Saturday, June 02, 2007

02/06/2007

Firstly I need to get this off my chest... Love the new My Chemical Romance video for next single Teenagers. What seems the biggest shame is that half the words are sensored, not just expletives as that is reasonable but you can no longer say Gun or God and for some reason shirt and pay if used in a particular order. Sensorship gone mad, the young people they are supposedly protecting know this song isn't promoting the violence and they also have internet access and can look for lyrics so why bother?

Enough.

The blue tits have moved out, not even a thankyou note! the nest is empty not a creaure is stirring not even a mouse (I know it's not December). The garden is looking good but my plums are shrivelling. I apologise, it's immature but it makes me smile when I say that. Not sure what's wrong with the tree have bought some different foods for it. The cat is easier to look after but he only produces immense piles of you know what.

What else? Ooh, Got asked to attend a second interview this Tuesday, I gather from the roundabout conversations with Tom that he doesn't think I should take it as we will only have one day together a fortnight if I do. Shame as they are nice people but he is right relationships require effort and sacrifice. If I want a new challenge I shall have to learn to drive and then work a field position within BT, that way I still have home working facilities.

I had another one of my wobblers last night. We were on the sofa watching a movie and I burst into tears saying I felt ill and was scared. I neer used to worry when got sick, I was so used to living in the bathroom and Tom knew I could handle it so he wouldn't even need to get up in the night. These days the slightest pain on my lef hand side and I'm terrified. I promise that this week I really wll see my GP and ask to be referred for an ultrasound, there is only the one way I can reassure myself that I am not about to end up in surgery again and that's by proving there is no new tumour.

And those are the days you wish you didn't know so much.
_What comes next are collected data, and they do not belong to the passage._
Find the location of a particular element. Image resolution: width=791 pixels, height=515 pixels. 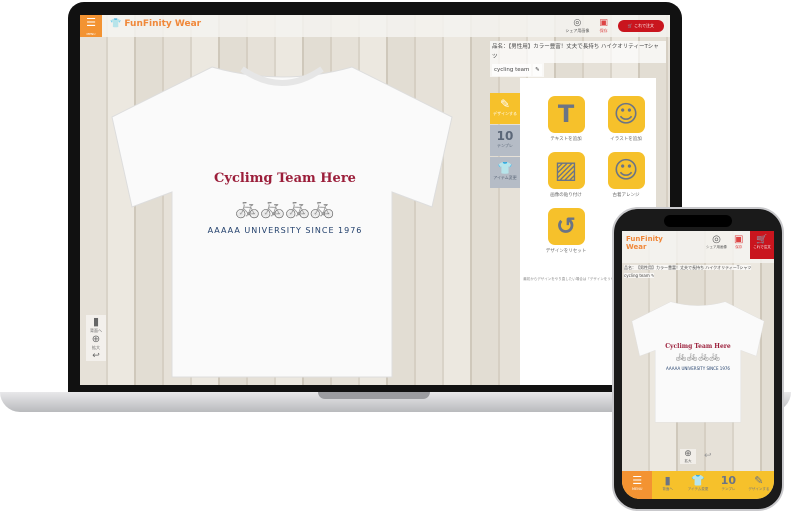

paste-image-button: ▨ 画像の貼り付け is located at coordinates (566, 175).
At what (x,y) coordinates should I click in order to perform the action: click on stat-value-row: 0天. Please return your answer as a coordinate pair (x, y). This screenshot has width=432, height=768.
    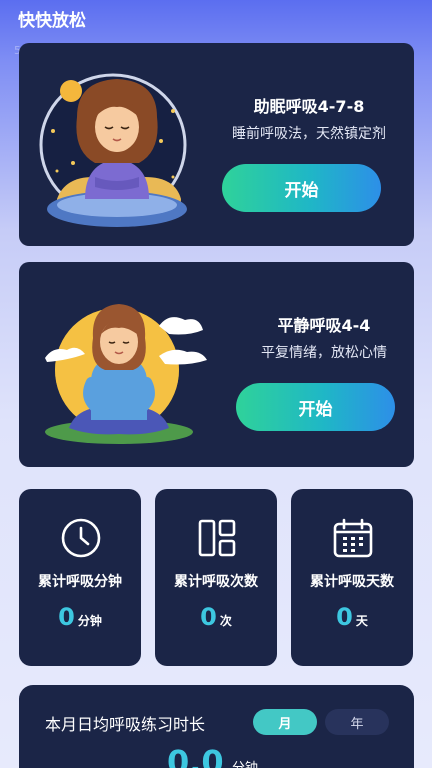
    Looking at the image, I should click on (352, 617).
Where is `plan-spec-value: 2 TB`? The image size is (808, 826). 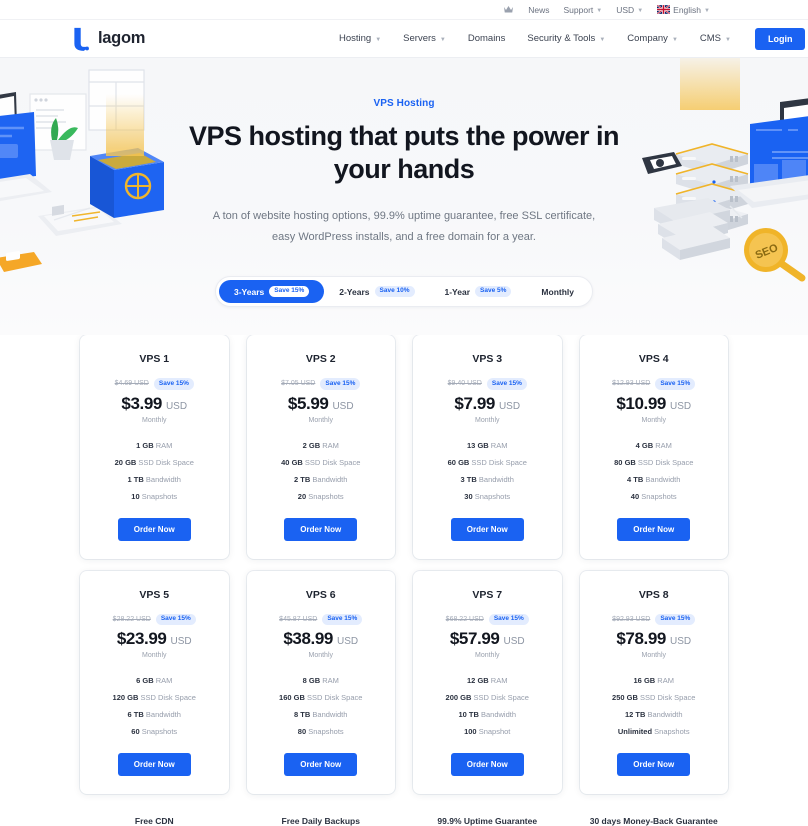
plan-spec-value: 2 TB is located at coordinates (302, 479).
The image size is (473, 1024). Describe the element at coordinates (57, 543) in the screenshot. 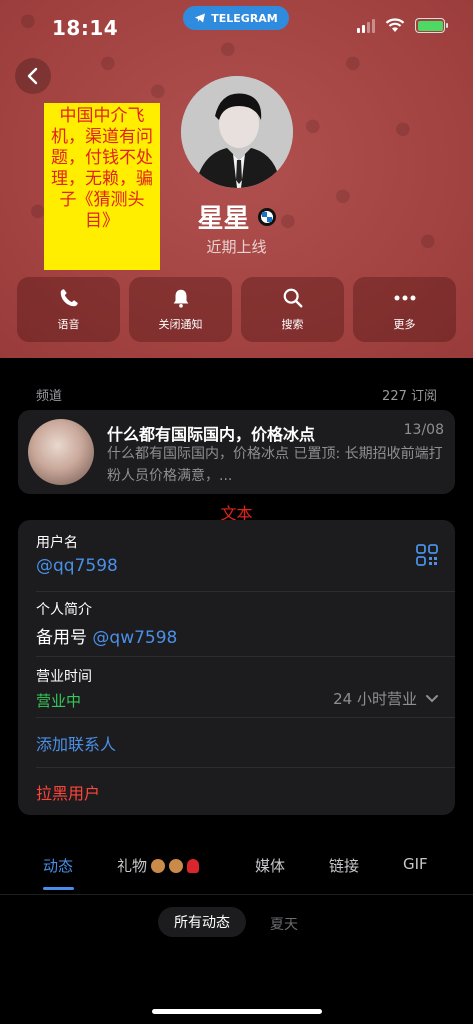

I see `username-label: 用户名` at that location.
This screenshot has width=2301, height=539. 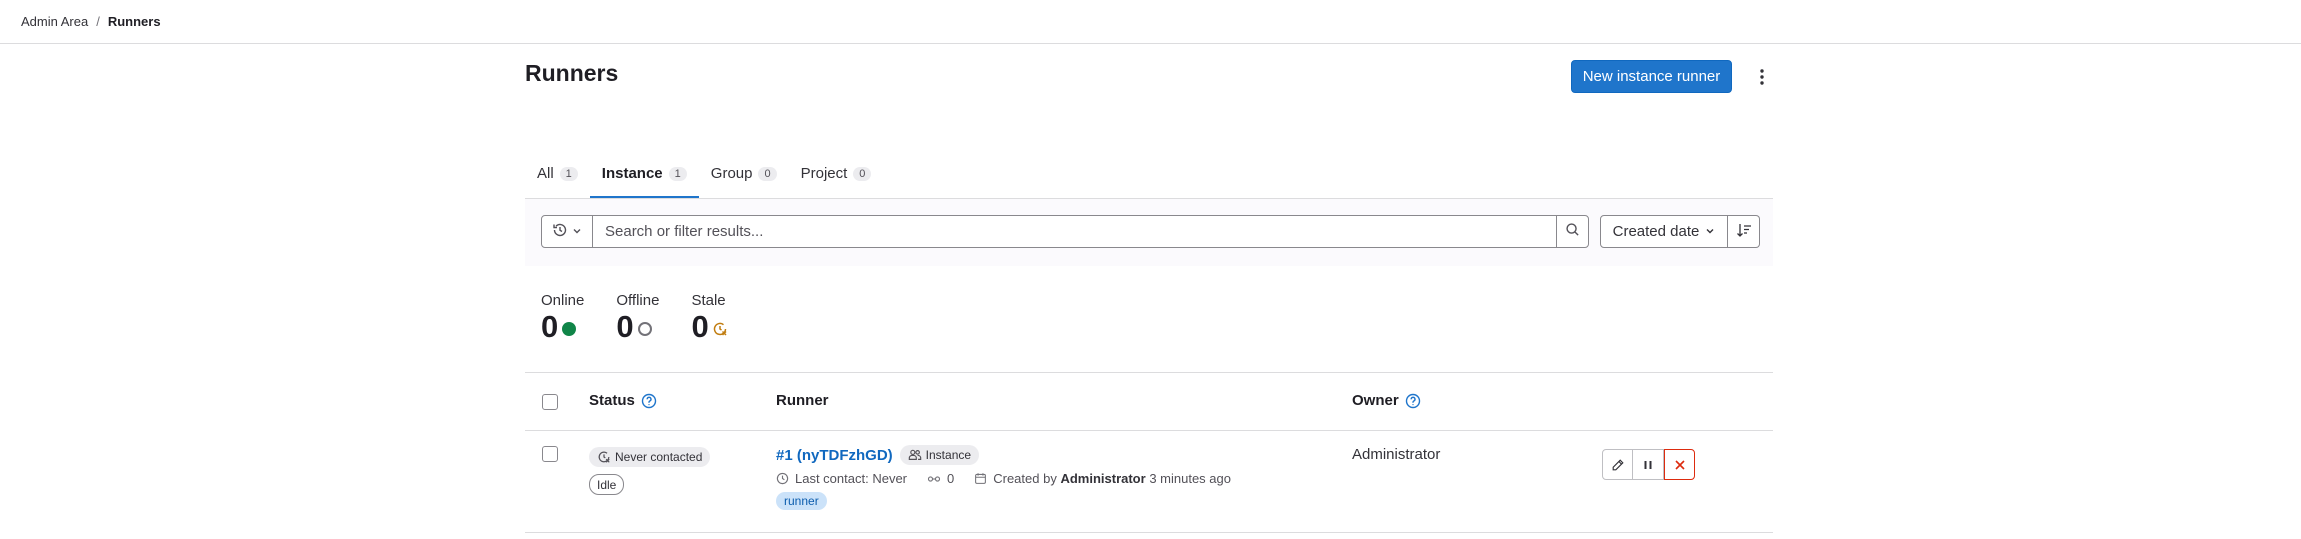 What do you see at coordinates (1762, 77) in the screenshot?
I see `kebab-icon` at bounding box center [1762, 77].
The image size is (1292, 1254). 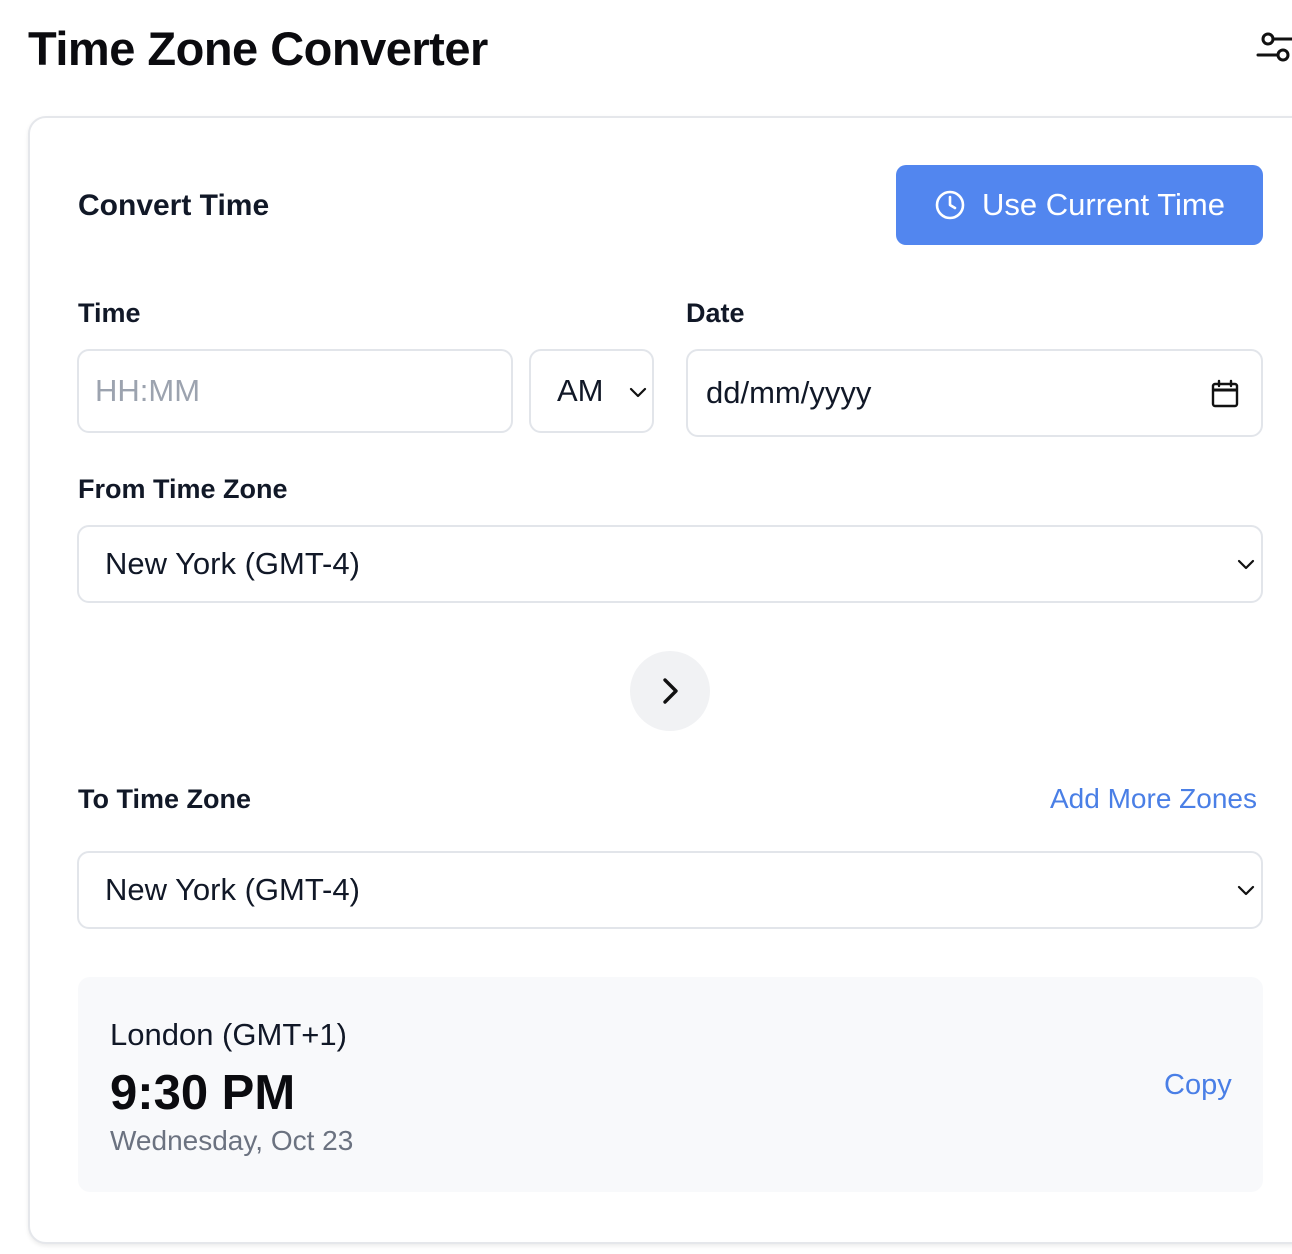 I want to click on use-current-time-button: Use Current Time, so click(x=1080, y=205).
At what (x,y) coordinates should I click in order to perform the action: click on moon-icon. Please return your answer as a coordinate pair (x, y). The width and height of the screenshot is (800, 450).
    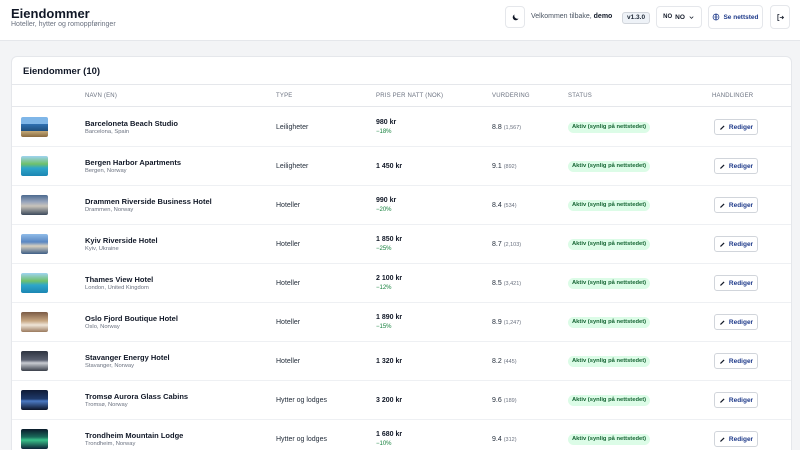
    Looking at the image, I should click on (515, 17).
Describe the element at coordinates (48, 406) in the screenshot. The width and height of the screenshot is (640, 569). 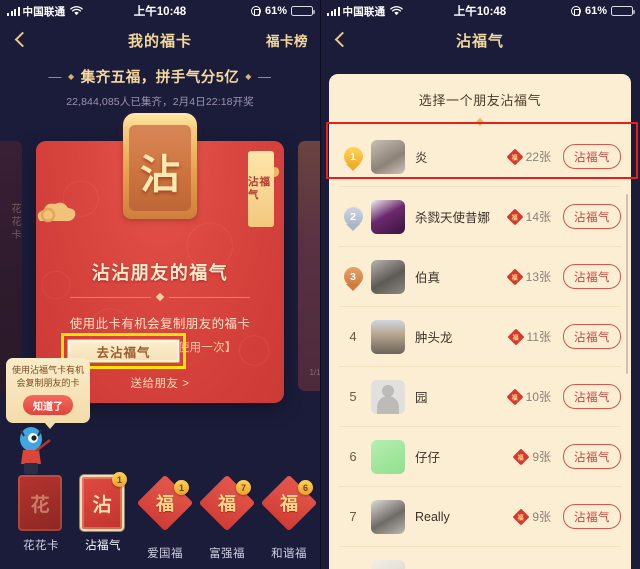
I see `tooltip-dismiss-button: 知道了` at that location.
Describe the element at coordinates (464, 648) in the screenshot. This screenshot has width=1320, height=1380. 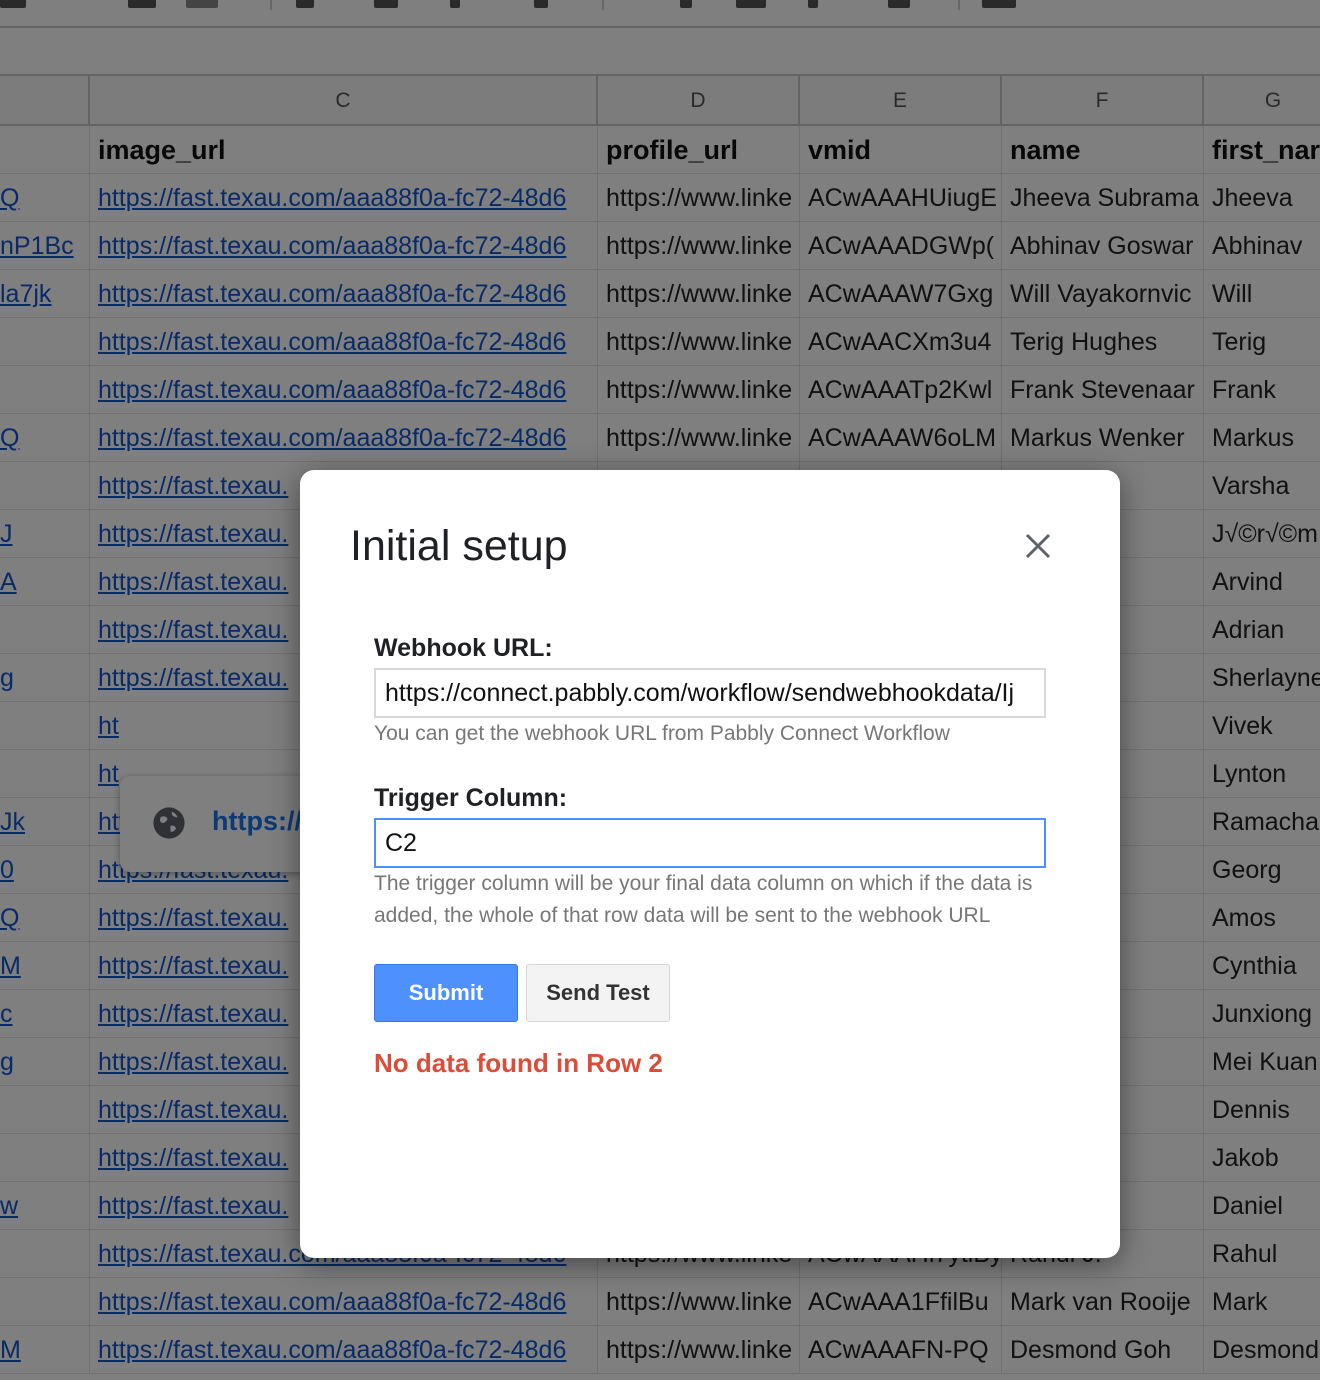
I see `webhook-url-label: Webhook URL:` at that location.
I have reverted back to my pre counselling state of searching the internet for similar cases to mine. I have now read dozens of women's stories of how they had one cyst/tumor removed and within a few months there was another. Rather than quelling my fears it has confirmed that i am right to be concerned. I guess the next thing is that if I don't take the new job then I should probably arrange some additional counselling through my healthcare plan. Hindsight has enabled me to see the difference between the period I had sessions and the period where I haven't. It's not pretty. Not sure if neurotic is the right word but definitesly paranoid and scared.

My dreams of late have been more bizarre and surreal than ever. Last night I was in hospital but the staff were the cast of Scrubs and there was a person inside a giant bear suit who was supposed to perform surgery. I dread to think what a professional would make of that.
Sadly that's not the only weird dream, they seem to come in droves at the moment, every morning I wake up, rub my eyes and scratch my head at the strang encounter I just had.